Baron Pyotr Ivanovich Meller-Zakomelsky (Пётр Иванович Меллер-Закомельский; October 28 (November 8), 1755 – June 9 (21), 1823) was a Russian military leader and General of Artillery (1814) who served as Minister of War of the Russian Empire from 1819 to 1823.

==Biography==
He was born in Saint Peterburg into the family of General-in-Chief Ivan Ivanovich Möller-Sakomelsky, who received the title of Baron and the surname Meller-Zakomelsky on December 6, 1788, in connection with his distinction in the capture of the Turkish fortress of Ochakov. He was educated in the Artillery and Engineering Gentry Corps. On November 30, 1769, he began serving as an ensign and was appointed adjutant to his father. On January 1, 1772, he was assigned to the Engineering Corps. On June 5, 1773, he was appointed adjutant of the Bombardier Regiment. He participated in the Russo-Turkish War of 1787–1792 and the suppression of the Kościuszko Uprising. In 1805 during the Battle of Austerlitz, he commanded the artillery of the 1st Army. In 1807 he was appointed commander of the 10th Infantry Division. On December 12, 1807, he was appointed member of the Military Collegium and manager of the Artillery Expedition. On January 19, 1808, he was appointed chief inspector of artillery. From 1808 to 1810 he was simultaneously head of the Provisions Department. One of the closest associates of Aleksey Arakcheyev. On February 28, 1812, he was appointed Director of the Artillery Department of the Ministry of War. Did a lot to develop and improve Russian artillery on the eve of the French invasion of Russia. With the outbreak of war, took command of the Saint Peterburg and Novgorod militias from Mikhail Kutuzov, was with the 1st Army and took part in hostilities.

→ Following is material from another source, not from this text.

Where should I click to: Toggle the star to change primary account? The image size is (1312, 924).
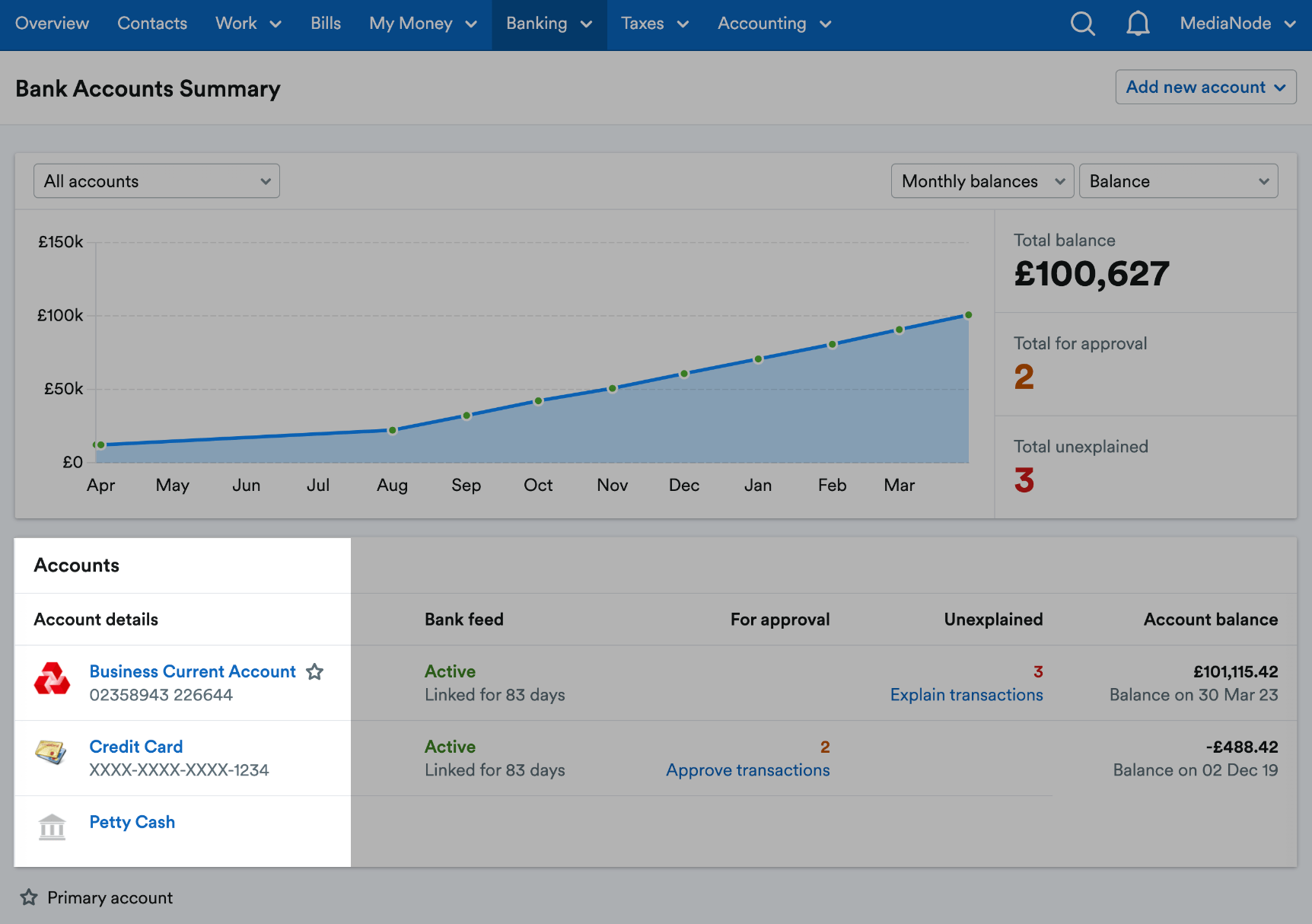[314, 672]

In 1813-1814 he was engaged in the formation of artillery reserves with the Reserve Army. On 27 April 1815 he was appointed Commander of the Reserve Army. From May 6, 1819, to March 14, 1823, he served as Minister of War. On December 2, 1819, he became member of the State Council. In March 1823, he was sent on indefinite leave for treatment in Mineralnye Vody. He died there and was buried at the Volkovo Cemetery. His grave is lost.